**RECORDS FOR THIS EXERCISE**
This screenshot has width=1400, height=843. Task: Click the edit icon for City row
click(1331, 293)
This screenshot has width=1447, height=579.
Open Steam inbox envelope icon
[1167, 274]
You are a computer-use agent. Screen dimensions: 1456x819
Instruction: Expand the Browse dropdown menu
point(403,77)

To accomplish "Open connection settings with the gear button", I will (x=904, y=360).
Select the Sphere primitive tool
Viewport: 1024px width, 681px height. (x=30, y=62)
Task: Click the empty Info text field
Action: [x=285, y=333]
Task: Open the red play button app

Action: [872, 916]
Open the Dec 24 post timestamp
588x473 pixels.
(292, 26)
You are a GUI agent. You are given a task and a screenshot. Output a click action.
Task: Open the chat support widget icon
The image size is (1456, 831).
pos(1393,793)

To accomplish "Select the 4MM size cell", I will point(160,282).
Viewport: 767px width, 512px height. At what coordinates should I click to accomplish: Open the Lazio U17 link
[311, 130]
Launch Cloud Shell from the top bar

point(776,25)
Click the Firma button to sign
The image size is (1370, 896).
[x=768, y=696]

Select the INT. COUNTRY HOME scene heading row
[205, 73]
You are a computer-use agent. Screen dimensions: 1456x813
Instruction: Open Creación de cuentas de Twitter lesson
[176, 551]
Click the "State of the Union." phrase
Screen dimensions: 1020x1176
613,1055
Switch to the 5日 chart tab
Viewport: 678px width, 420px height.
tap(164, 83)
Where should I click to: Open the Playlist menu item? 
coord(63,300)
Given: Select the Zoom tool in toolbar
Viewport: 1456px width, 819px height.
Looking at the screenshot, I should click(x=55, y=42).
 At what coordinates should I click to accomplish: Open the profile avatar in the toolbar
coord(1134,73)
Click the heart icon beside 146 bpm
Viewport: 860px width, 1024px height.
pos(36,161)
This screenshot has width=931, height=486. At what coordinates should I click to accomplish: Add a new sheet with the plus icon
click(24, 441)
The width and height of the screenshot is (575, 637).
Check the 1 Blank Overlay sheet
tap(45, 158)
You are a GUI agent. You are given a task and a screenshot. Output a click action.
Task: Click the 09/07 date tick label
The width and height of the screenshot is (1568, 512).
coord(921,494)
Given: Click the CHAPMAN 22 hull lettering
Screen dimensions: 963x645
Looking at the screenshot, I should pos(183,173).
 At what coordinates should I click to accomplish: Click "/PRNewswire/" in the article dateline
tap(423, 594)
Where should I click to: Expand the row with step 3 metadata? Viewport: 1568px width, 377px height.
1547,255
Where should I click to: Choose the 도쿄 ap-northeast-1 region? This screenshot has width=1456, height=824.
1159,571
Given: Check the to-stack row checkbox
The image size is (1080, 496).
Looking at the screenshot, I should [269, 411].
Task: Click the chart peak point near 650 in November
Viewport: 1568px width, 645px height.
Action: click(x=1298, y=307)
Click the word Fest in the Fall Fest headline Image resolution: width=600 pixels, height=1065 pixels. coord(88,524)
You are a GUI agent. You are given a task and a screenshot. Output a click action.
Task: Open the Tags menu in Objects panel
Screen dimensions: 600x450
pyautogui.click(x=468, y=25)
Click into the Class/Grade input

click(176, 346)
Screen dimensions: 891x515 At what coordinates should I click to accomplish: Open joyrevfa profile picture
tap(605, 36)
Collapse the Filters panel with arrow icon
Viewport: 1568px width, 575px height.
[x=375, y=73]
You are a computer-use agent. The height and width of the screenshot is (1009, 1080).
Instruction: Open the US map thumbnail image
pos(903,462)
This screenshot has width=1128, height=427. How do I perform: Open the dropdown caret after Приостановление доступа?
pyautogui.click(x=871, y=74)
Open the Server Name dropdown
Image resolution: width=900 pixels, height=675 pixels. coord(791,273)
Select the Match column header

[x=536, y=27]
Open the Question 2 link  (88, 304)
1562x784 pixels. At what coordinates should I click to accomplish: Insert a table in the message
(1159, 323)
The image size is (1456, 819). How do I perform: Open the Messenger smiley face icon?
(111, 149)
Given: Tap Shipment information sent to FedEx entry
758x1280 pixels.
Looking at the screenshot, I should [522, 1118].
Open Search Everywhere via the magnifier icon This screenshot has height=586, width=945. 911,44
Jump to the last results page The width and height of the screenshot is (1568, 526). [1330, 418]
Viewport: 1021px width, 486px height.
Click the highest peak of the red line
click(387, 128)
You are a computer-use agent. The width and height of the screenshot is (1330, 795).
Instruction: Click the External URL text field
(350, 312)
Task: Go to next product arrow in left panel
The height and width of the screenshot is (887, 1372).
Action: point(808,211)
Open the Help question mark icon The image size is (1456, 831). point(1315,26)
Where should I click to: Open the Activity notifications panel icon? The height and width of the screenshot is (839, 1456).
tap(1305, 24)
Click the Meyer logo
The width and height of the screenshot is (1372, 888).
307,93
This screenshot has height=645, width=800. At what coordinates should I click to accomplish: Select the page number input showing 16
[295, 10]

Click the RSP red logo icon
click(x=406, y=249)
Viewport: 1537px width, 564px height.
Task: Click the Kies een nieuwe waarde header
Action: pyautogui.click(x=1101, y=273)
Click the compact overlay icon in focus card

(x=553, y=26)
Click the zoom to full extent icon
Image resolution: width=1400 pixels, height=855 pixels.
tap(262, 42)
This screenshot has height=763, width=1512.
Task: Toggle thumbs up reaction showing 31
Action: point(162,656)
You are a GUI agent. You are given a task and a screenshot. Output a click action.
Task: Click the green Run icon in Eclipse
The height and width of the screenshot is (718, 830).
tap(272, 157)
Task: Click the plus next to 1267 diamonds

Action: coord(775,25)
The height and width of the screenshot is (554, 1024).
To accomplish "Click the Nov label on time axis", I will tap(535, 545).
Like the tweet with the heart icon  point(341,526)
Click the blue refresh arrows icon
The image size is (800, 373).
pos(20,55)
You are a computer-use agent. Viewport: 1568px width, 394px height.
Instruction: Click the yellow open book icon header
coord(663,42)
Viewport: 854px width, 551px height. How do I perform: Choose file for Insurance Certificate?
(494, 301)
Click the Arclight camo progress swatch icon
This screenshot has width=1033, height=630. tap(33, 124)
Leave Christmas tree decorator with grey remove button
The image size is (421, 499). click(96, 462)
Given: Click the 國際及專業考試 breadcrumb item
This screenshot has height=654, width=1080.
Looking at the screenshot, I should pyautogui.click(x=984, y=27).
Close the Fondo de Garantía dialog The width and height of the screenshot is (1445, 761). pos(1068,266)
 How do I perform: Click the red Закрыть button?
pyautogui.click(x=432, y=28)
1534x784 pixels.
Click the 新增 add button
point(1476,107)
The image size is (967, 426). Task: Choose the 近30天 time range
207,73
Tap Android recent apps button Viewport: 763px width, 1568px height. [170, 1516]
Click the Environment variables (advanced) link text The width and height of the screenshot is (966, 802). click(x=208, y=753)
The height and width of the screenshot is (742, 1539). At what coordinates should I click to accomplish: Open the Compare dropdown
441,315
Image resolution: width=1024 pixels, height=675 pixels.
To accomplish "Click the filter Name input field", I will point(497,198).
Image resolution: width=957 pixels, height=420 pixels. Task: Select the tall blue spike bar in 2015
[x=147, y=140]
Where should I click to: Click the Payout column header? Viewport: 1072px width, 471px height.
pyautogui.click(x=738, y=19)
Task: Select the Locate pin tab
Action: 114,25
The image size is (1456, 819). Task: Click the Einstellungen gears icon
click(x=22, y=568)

**DO THIS**
Reproduce the records from the start through the line containing "I will point(160,282).", with both ends included.

**TASK RESULT**
This screenshot has width=1400, height=843. Task: Click the edit icon for City row
click(1331, 293)
This screenshot has width=1447, height=579.
Open Steam inbox envelope icon
[1167, 274]
You are a computer-use agent. Screen dimensions: 1456x819
Instruction: Expand the Browse dropdown menu
point(403,77)

To accomplish "Open connection settings with the gear button", I will (x=904, y=360).
Select the Sphere primitive tool
Viewport: 1024px width, 681px height. (x=30, y=62)
Task: Click the empty Info text field
Action: [x=285, y=333]
Task: Open the red play button app

Action: [872, 916]
Open the Dec 24 post timestamp
588x473 pixels.
(292, 26)
You are a GUI agent. You are given a task and a screenshot. Output a click action.
Task: Open the chat support widget icon
The image size is (1456, 831).
pos(1393,793)

To accomplish "Select the 4MM size cell", I will point(160,282).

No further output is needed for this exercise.